A proper plan for Broad St needs to be part of a redesign of the entire area of the city centre north of High St and east of Cornmarket, as envisaged in the Oxford Preservation Trust's proposals twenty years ago, and any such plan will be dependent on funding which is not yet available. But there are possibilities in the management of vehicle access and parking for improvements that could plausibly be implemented in the shorter term.

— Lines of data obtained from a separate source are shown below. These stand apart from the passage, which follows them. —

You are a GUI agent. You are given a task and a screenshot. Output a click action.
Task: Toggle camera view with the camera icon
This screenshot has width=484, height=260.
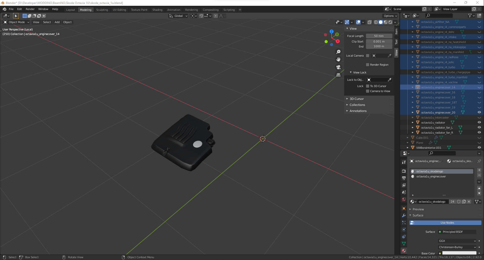[338, 67]
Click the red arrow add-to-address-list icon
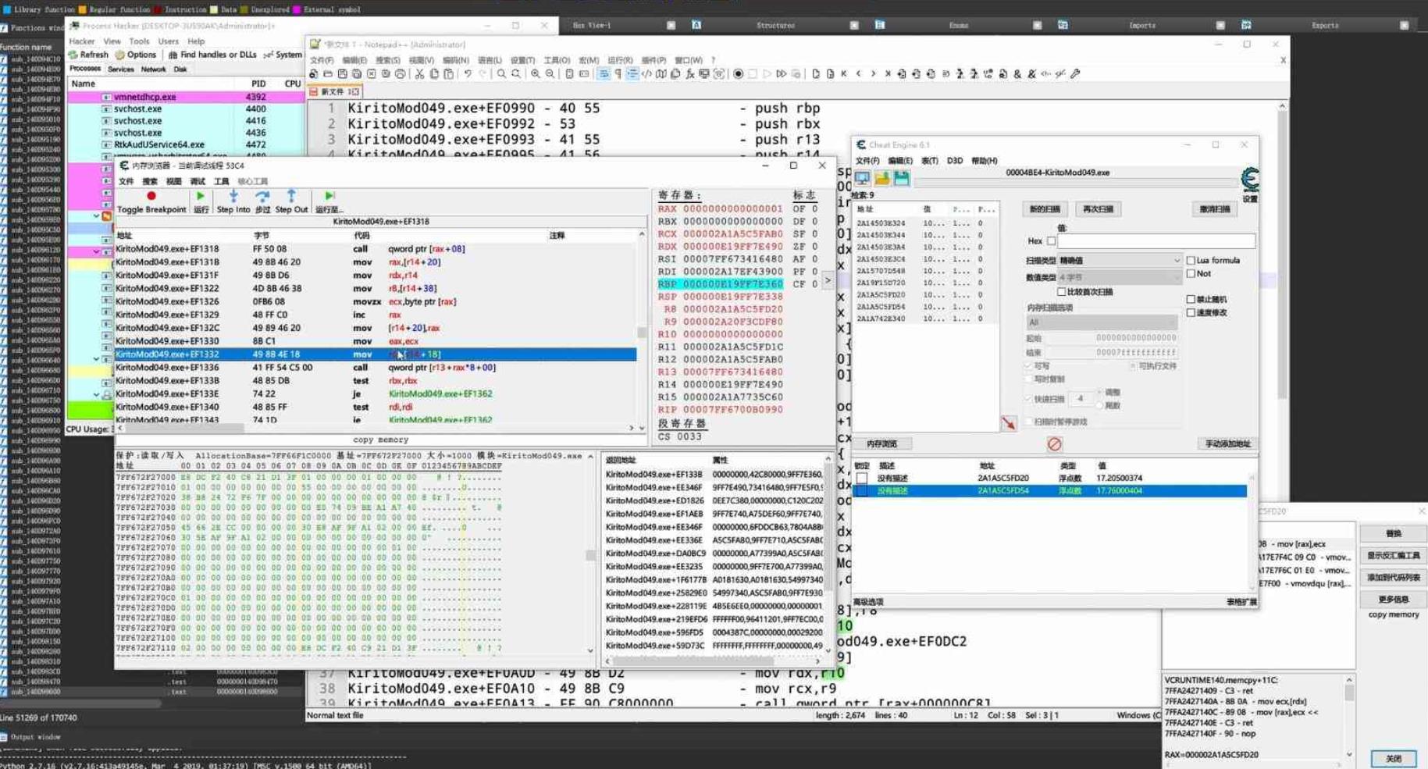 (1009, 423)
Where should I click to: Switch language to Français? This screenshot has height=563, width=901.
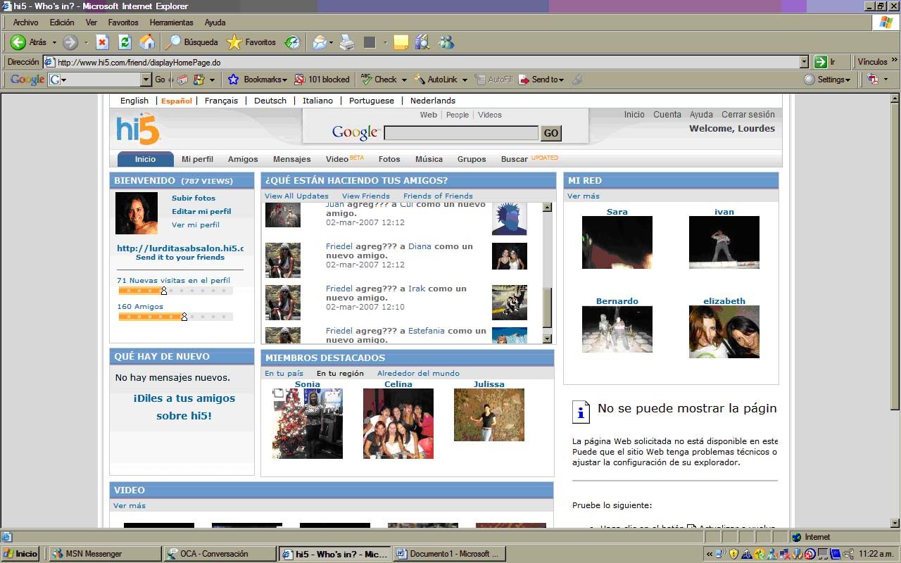point(221,101)
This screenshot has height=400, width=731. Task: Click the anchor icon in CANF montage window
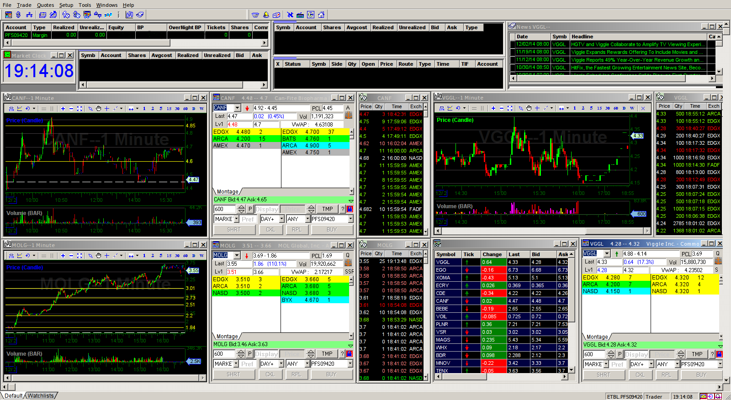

The entire space should, by default, be for walking and wheeling, or for standing or sitting around in. Among the place-making possibilities that seem most attractive to me are a fountain, some kind of play area, and proper trees. Space should be allocated to transit only as necessary for cycling, delivery and service vehicles, and disabled parking.
motor traffic
One can see people on Broad St already trying to use it as a public square, standing around on the carriageway as if it belonged to people rather than to motor traffic. And motor vehicle movements are almost low enough for this to work. With high numbers of people walking, cycling and just standing or sitting around, every car - or motorcycle - movement creates huge negative effects. So a basic goal must be to restrict motor traffic to the minimum necessary.
A single noisy motorcycle traversing Broad St can disturb a thousand people and interrupt a hundred conversations. And mopeds using routes they are banned from intimidate and endanger people walking and cycling. So we need enforcement of the existing regulations on Turl St and at the western end of Broad St. Marginally faster takeaway food deliveries are not a public benefit that can possibly outweigh the negative externalities of motorcycles transiting Broad St.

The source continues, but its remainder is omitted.